El guardia no se movió.

– ¿Qué pasa? -dijo con fastidio el detective.

– Señor, no sé si debo… Ordenes de arriba.

– Y yo le ordeno que avise a un médico. Asumo la responsabilidad. Tengo que interrogar a este hombre, es de vital importancia que hable con él, y por obra de mis propios compañeros, no se encuentra en condiciones. Volveré dentro de dos horas; si para entonces no lo ha visto un médico decente, prepárese -concluyó Víctor mientras salía del calabozo indignado.


El subinspector decidió hacer tiempo en su despacho, dedicado a repasar sus notas y releer el libro maldito. Estaba convencido de que era la clave de aquel caso. Pensó en el Indiano, don Diego Vicente Reinosa. Recordó la declaración de doña Remedios, la madre de Gregorio. Según la mujer decía, la aparición del misterioso holandés originó que la relación entre el Indiano y su esposa se tornara violenta y tempestuosa. Sin duda, aquel extranjero de ojos azules formaba parte del pasado del excéntrico millonario. Debía intentar averiguar lo que pudiera sobre el encarcelamiento de aquel forastero que tanto había importunado a don Diego Vicente Reinosa.

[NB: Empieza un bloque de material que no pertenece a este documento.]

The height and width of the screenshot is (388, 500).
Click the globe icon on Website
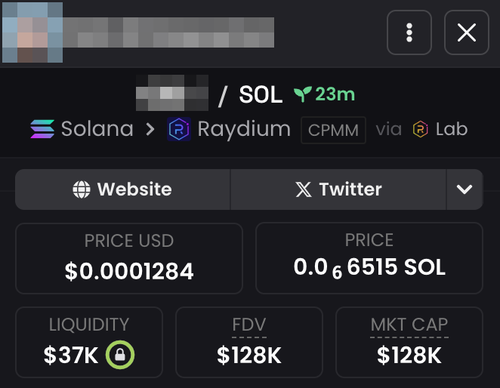[81, 189]
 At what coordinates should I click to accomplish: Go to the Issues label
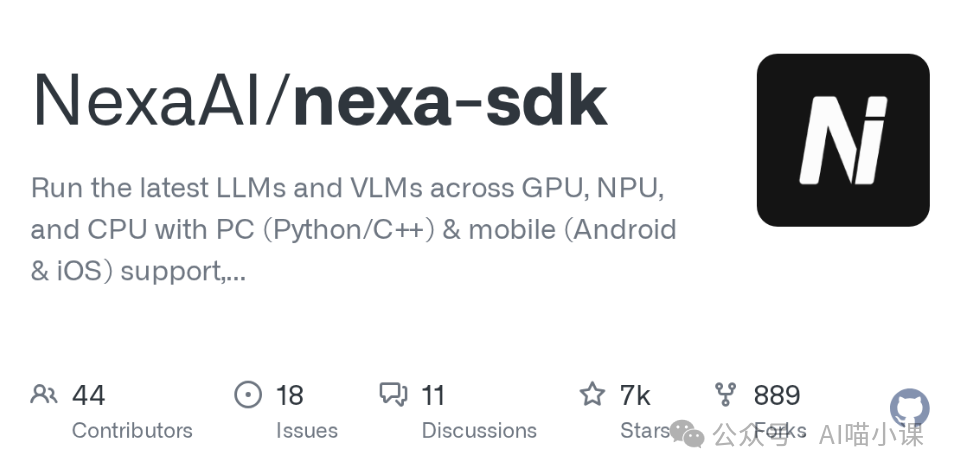click(x=306, y=431)
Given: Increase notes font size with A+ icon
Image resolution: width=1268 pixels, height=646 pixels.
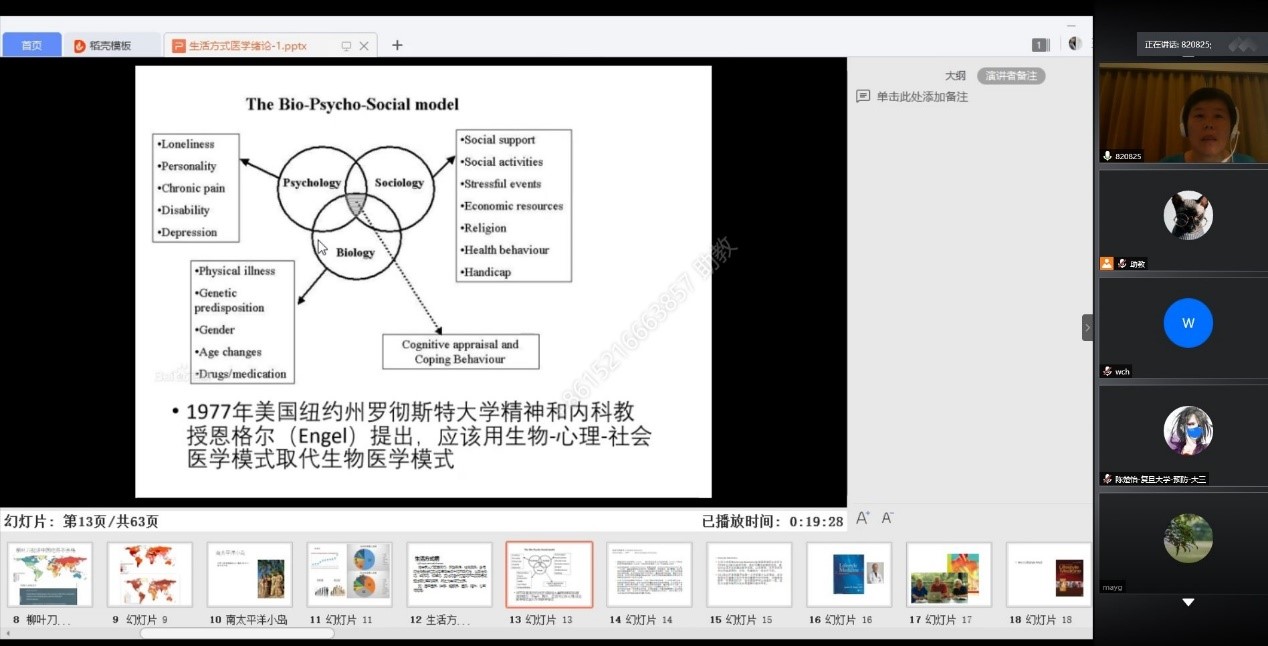Looking at the screenshot, I should pos(864,519).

Parecía que el Indiano había salido corriendo de su casa de ultramar; ¿qué debió de haber hecho para tener que huir así?

Entonces, al hallarse bloqueada, su mente pasó al otro caso que se le había asignado. Estaba comprobado que María Ángeles de Pelayo era la víctima que habían encontrado bajo el montículo de tierra. ¿Por qué un tipo que asesina prostitutas mata de pronto a una joven decente?

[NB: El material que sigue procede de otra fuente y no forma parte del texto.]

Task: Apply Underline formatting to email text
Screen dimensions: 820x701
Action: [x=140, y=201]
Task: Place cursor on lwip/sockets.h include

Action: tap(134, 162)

Necesitaba hablar con los padres de la víctima, pero don Cosme se había cerrado en banda al respecto. Pensó que debía entrevistarse con demasiada gente y que de momento no sabía si podría hacerlo. Sin ir más lejos, en el caso de la casa encantada tenía que hablar con don Donato Aranda, el marido atacado. Con la excusa de que éste no estaba en condiciones de declarar, la familia de Aurora lo mantenía alejado, con la consiguiente pérdida de un tiempo que el policía estimaba muy, pero que muy valioso.

También necesitaba hablar con Aurora, la joven que, como una posesa, intentara asesinar a su propio marido.

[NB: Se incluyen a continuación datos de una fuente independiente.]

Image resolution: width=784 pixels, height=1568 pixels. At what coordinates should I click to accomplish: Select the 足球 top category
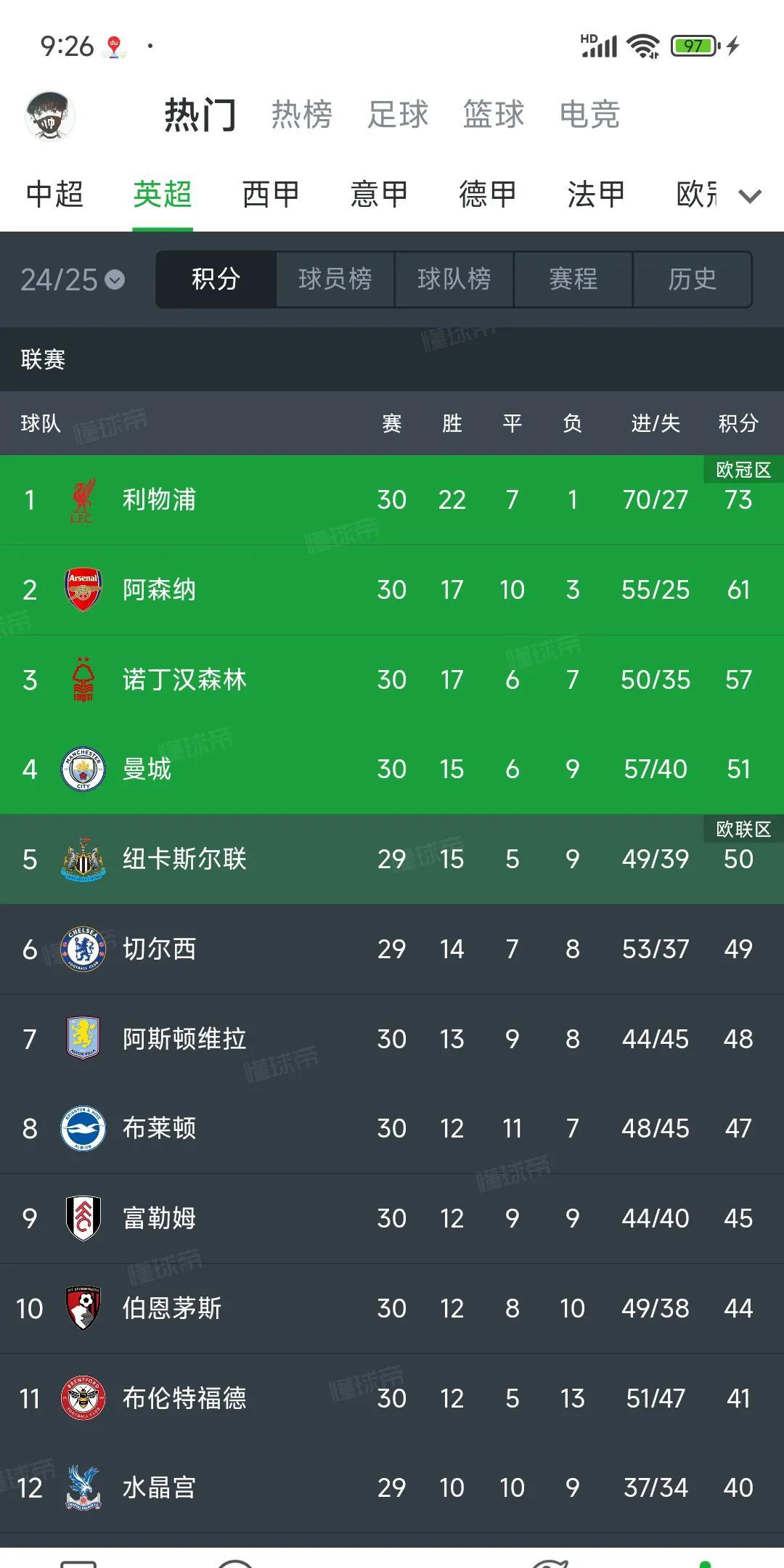398,115
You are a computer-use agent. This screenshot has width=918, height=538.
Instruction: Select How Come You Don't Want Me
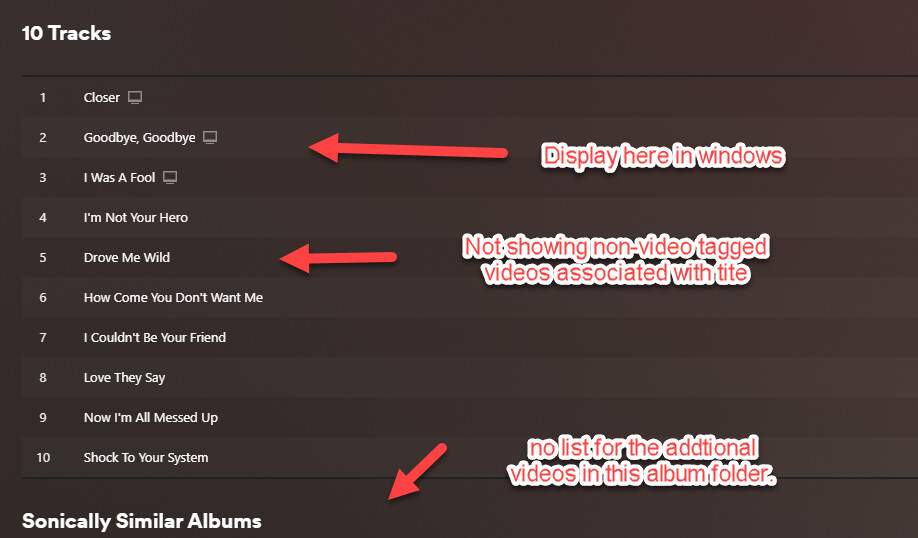173,297
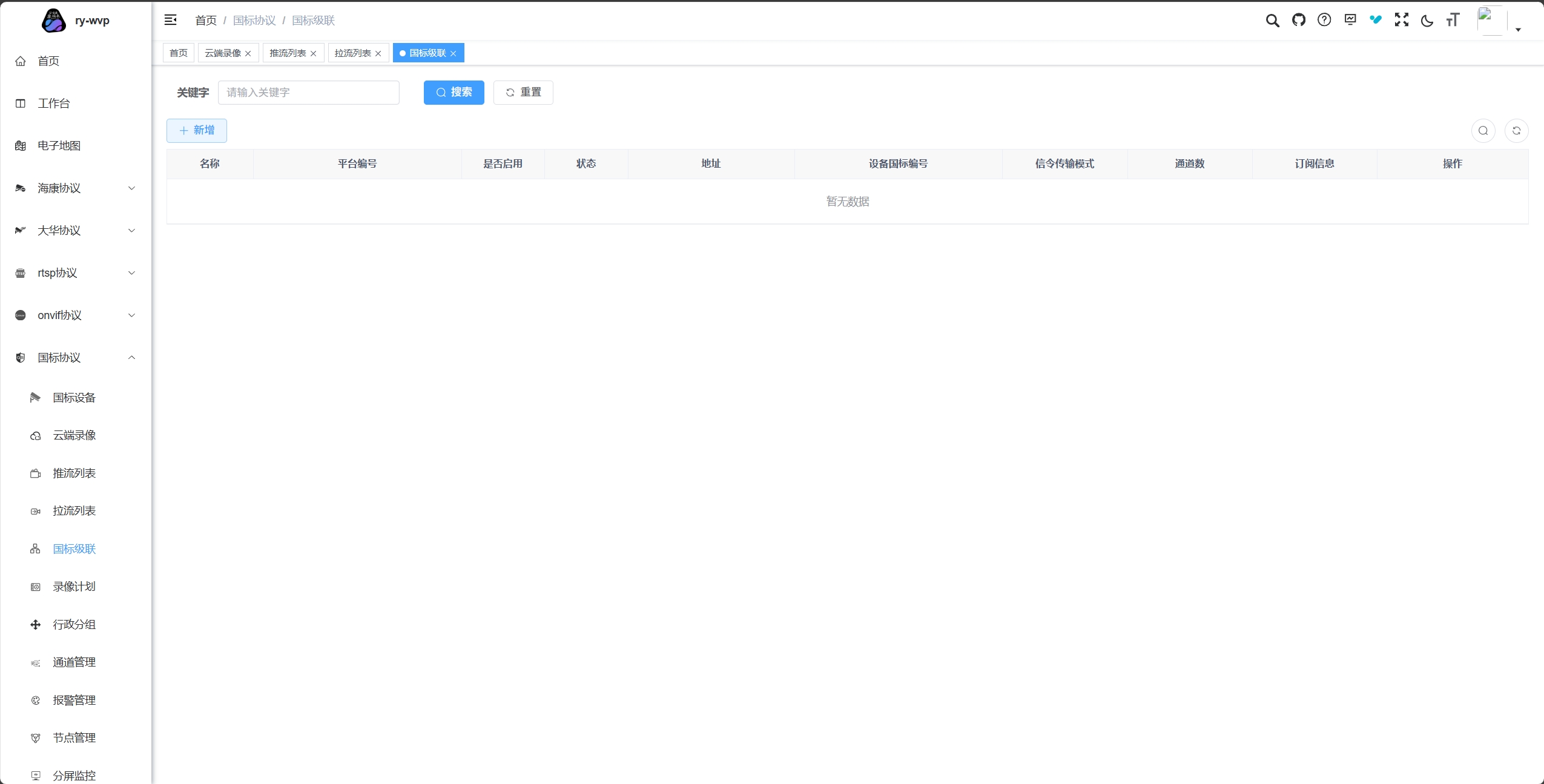Toggle dark mode with the moon icon
The height and width of the screenshot is (784, 1544).
1427,21
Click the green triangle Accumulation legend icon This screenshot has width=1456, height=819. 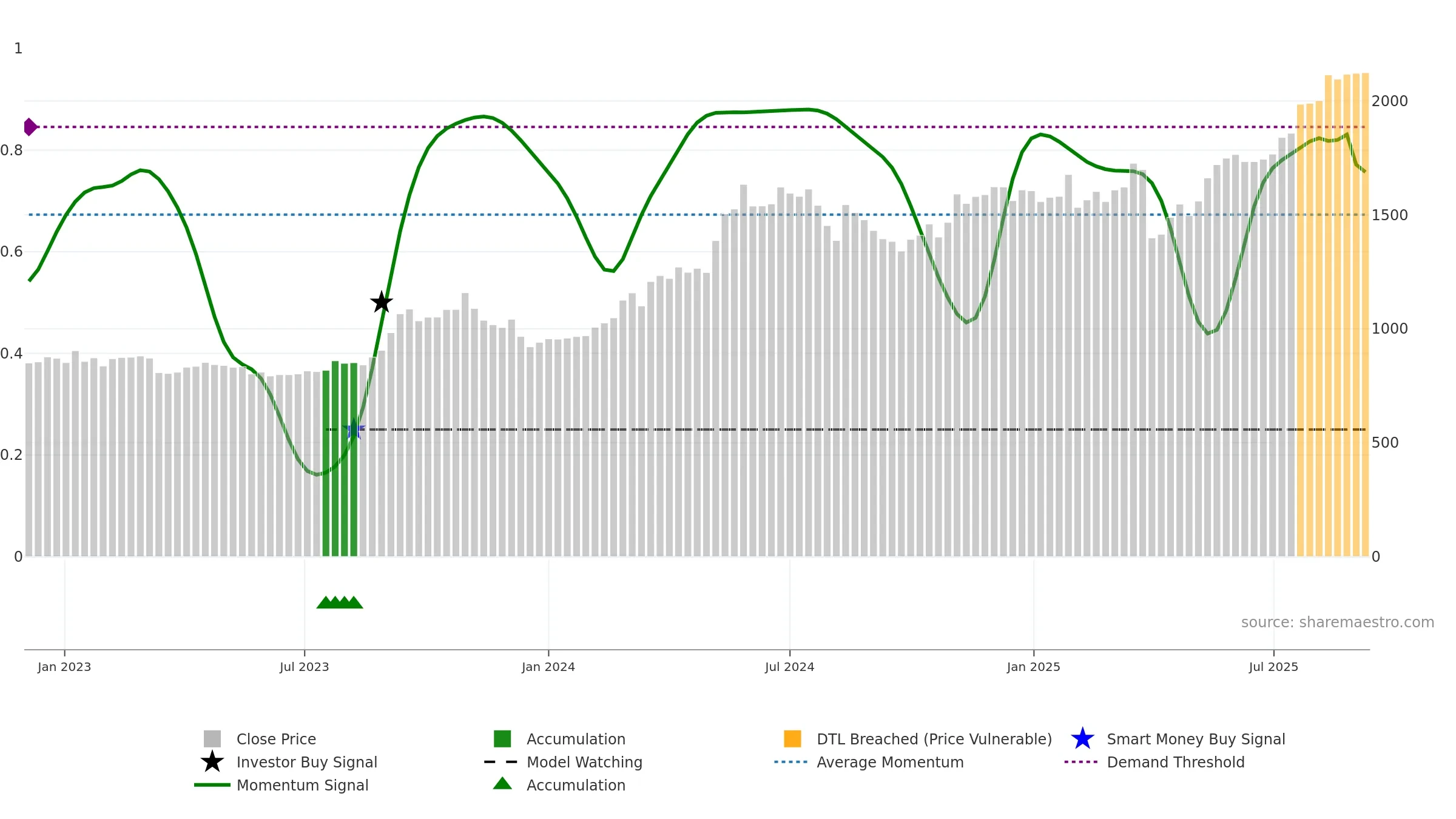tap(502, 784)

Sumido en estos pensamientos, llegó al despacho que compartía con don Alfredo. Se sentó tras saludar a su compañero y le refirió lo acontecido la noche anterior en el palacio del marqués de Salamanca. Primero le habló de la entrevista mantenida con don Cosme y luego le narró el incidente de la pintura roja.

– Me temo que ese joven lo tiene muy mal. No me extraña que le hayan dado fuerte; no es bueno importunar a la gente importante.

– Estoy harto de la gente importante y sus aires de grandeza -masculló el joven subinspector mientras introducía el llavín en un cajón de su mesa para abrirlo.

– Pues así son las cosas, mi joven amigo -repuso don Alfredo.

El veterano inspector miró a Víctor. Su joven compañero, boquiabierto, contemplaba el cajón que acababa de abrir. De hecho, aún mantenía asido el tirador con su mano derecha, como si hubiera quedado paralizado.

– ¿Qué pasa? -preguntó intrigado Blázquez.

– No…, no…, no está -murmuró el joven detective.

– ¿No está? No está, ¿qué?

– El libro, el libro maldito. ¡Ha desaparecido!